The original version had an initial 17 second excerpt of Winston Churchill's speech at the Mansion House, London on November 10, 1942, citing the words: "I have never promised anything but blood, toil, tears and sweat". Due to copyright issues, however, this had to be omitted from subsequent album pressings.

A promotional clip of the band performing the song was made by the band independently, using 18mm video tape; this was played on The Old Grey Whistle Test in 1973 as a fill in when one of the scheduled artists failed to appear, but was thought to be lost. The film was later rediscovered, without the sound; this was restored by a technician at BBC Wales, and the clip was made available by the band with the remaster of the Never Turn Your Back on a Friend album in 2004. The video subsequently received over 8.6 million views on YouTube.

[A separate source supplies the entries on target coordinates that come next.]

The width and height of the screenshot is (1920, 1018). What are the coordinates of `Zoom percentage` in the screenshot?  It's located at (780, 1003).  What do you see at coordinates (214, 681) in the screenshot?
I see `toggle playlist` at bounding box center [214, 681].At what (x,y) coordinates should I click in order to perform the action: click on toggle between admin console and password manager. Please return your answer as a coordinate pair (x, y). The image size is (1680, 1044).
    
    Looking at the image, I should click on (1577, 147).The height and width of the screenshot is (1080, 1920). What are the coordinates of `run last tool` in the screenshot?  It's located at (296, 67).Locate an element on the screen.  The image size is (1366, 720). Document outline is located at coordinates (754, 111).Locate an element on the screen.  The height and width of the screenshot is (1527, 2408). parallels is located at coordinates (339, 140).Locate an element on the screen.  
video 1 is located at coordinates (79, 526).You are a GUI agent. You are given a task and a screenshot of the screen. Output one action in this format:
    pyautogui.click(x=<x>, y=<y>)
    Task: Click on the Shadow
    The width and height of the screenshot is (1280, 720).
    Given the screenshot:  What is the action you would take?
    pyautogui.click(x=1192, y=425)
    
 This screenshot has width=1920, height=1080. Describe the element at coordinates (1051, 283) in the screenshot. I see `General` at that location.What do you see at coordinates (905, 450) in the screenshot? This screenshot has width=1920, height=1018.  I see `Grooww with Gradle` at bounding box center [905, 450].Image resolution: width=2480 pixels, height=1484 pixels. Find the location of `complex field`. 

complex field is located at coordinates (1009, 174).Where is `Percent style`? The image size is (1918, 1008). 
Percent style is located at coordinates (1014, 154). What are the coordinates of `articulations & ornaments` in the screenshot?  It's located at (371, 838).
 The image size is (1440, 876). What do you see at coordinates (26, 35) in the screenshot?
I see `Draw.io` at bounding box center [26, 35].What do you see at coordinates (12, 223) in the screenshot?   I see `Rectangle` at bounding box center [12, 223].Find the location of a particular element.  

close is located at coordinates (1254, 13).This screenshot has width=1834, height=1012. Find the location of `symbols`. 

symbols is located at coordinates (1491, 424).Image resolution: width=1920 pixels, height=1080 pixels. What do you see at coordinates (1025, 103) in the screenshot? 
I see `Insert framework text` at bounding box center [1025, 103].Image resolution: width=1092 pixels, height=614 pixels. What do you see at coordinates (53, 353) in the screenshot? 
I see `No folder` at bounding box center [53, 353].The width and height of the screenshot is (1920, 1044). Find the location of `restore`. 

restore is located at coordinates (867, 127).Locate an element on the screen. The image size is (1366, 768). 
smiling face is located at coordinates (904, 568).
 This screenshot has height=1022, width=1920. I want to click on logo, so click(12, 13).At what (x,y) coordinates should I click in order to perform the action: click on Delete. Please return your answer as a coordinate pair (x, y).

"Breadfan" is considered to be an influence on the development of progressive metal.

==Metallica cover==
Metallica released a cover of the song in September 1988 as the B-side to their singles "Harvester of Sorrow", and "Eye of the Beholder". It was later included on their 1998 album Garage Inc., and was also used as an encore during their 1988–1989 tour supporting their ...And Justice for All album. A live video version is present on the Live Shit: Binge & Purge boxed set, taken from their Seattle concerts on August 29 and 30, 1989, where it was performed in the second encore. It was frequently used as an opener on the Shit Hits the Sheds Tour, and was also played with frequency during the Madly In Anger with the World and World Magnetic Tours. A short clip of "Breadfan" is played at the beginning of the "Whiskey in the Jar" music video.

==Other notable covers==
- Sweet Savage at the 2008 Wacken Open Air festival.
- The Japanese band Ningen Isu also covered the song and it was recorded on their 1990 album No Longer Human under the name "針の山" (Hari no Yama - Hell's Mountain of Needles) as well as many live performances. Their version is not a direct translation, but rather an adaptation using concepts of a person's journey to Hell and their cyclic torture and penitence in the Mountain of Needles, sung in Japanese.
- The song was also covered by the Welsh band Florence Black.
- Rocky Gray also did a cover of the song for the console launch trailer of the video game Road Redemption.
- The song is played at the Principality Stadium in Cardiff during Welsh Rugby Union matches.
- The English band Alunah covered this song to coincide with the 50th anniversary of the release of Never Turn Your Back On A Friend.